Re: [PATCH 2/2] md/raid10: handle replacement devices in fix_recovery_read_error

From: Song Liu
Date: Fri Jul 07 2023 - 04:33:57 EST


On Tue, Jun 27, 2023 at 11:42 AM <linan666@xxxxxxxxxxxxxxx> wrote:
>
> From: Li Nan <linan122@xxxxxxxxxx>
>
> In fix_recovery_read_error(), the handling of replacement devices is
> missing. Add it. If io error is from replacement, error this device
> directly.
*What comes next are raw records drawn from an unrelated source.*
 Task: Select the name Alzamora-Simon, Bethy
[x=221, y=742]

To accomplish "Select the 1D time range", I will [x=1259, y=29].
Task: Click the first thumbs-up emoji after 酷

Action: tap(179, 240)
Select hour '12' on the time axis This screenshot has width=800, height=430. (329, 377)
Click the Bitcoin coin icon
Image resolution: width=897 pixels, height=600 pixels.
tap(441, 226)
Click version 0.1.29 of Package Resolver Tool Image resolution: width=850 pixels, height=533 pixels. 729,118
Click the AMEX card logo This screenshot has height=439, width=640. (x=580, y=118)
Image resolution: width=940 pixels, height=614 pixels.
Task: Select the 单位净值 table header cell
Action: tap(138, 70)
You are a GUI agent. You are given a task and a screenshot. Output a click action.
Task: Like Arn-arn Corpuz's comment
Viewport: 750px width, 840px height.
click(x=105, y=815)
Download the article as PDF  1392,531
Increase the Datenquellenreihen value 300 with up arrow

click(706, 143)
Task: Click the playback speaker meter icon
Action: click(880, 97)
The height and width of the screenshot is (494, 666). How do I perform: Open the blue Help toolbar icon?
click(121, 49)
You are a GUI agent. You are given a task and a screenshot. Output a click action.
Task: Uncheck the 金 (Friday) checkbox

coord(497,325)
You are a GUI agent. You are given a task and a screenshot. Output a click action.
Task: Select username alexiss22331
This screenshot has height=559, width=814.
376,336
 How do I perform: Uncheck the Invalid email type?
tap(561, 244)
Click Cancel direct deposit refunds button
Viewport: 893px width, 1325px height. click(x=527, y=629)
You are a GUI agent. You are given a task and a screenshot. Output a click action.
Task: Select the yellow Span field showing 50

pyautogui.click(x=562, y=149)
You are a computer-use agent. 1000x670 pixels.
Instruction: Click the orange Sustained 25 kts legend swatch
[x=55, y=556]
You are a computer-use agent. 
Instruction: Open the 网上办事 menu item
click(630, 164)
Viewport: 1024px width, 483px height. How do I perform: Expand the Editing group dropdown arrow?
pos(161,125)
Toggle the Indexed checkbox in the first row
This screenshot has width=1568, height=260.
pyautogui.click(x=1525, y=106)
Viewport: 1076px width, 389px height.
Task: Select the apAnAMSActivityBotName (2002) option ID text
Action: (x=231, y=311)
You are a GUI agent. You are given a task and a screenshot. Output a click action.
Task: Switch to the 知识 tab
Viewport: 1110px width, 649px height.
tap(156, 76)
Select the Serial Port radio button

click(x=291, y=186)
If io error is from other device, just set badblocks for
> replacement.
>
> Signed-off-by: Li Nan <linan122@xxxxxxxxxx>
> ---
> drivers/md/raid10.c | 10 ++++++++--
> 1 file changed, 8 insertions(+), 2 deletions(-)
>
> diff --git a/drivers/md/raid10.c b/drivers/md/raid10.c
> index 5105273f60e9..6d9025089455 100644
> --- a/drivers/md/raid10.c
> +++ b/drivers/md/raid10.c
> @@ -2551,7 +2551,7 @@ static void fix_recovery_read_error(struct r10bio *r10_bio)
>
> while (sectors) {
> int s = sectors;
> - struct md_rdev *rdev;
> + struct md_rdev *rdev, *repl;
> sector_t addr;
> int ok;
>
> @@ -2559,6 +2559,7 @@ static void fix_recovery_read_error(struct r10bio *r10_bio)
> s = PAGE_SIZE >> 9;
>
> rdev = conf->mirrors[dr].rdev;
> + repl = conf->mirrors[dw].replacement;
> addr = r10_bio->devs[0].addr + sect,
> ok = sync_page_io(rdev,
> addr,
> @@ -2580,6 +2581,9 @@ static void fix_recovery_read_error(struct r10bio *r10_bio)
> set_bit(MD_RECOVERY_NEEDED,
> &rdev->mddev->recovery);
> }
> + if (repl && !sync_page_io(repl, addr, s << 9,
> + pages[idx], REQ_OP_WRITE, false))
> + md_error(mddev, repl);
> }
> if (!ok) {
> /* We don't worry if we cannot set a bad block -
> @@ -2592,7 +2596,9 @@ static void fix_recovery_read_error(struct r10bio *r10_bio)
> /* need bad block on destination too */
> rdev = conf->mirrors[dw].rdev;
> addr = r10_bio->devs[1].addr + sect;
> - if (!rdev_set_badblocks(rdev, addr, s, 0)) {
> + if (!rdev_set_badblocks(rdev, addr, s, 0) ||
> + (repl &&
> + !rdev_set_badblocks(repl, addr, s, 0))) {

Do we really want this in the if () statement? Shall we always set
badblock on both rdev and repl?

Thanks,
Song

> /* just abort the recovery */
> pr_notice("md/raid10:%s: recovery aborted due to read error\n",
> mdname(mddev));
> --
> 2.39.2
>